**EXERCISE**: Without changing a single character, copy every record below.
——
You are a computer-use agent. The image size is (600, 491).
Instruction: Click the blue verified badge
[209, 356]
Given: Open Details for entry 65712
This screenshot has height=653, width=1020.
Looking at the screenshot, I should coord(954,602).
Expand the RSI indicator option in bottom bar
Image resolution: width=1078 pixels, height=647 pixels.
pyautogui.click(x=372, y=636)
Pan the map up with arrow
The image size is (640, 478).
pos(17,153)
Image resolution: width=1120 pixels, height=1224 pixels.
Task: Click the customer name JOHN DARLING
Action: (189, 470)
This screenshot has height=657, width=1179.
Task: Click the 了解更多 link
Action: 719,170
——
**ANSWER SPACE**:
You are a computer-use agent. The image size is (600, 491).
Instruction: Click the blue verified badge
[209, 356]
Given: Open Details for entry 65712
This screenshot has height=653, width=1020.
Looking at the screenshot, I should coord(954,602).
Expand the RSI indicator option in bottom bar
Image resolution: width=1078 pixels, height=647 pixels.
pyautogui.click(x=372, y=636)
Pan the map up with arrow
The image size is (640, 478).
pos(17,153)
Image resolution: width=1120 pixels, height=1224 pixels.
Task: Click the customer name JOHN DARLING
Action: (189, 470)
This screenshot has height=657, width=1179.
Task: Click the 了解更多 link
Action: 719,170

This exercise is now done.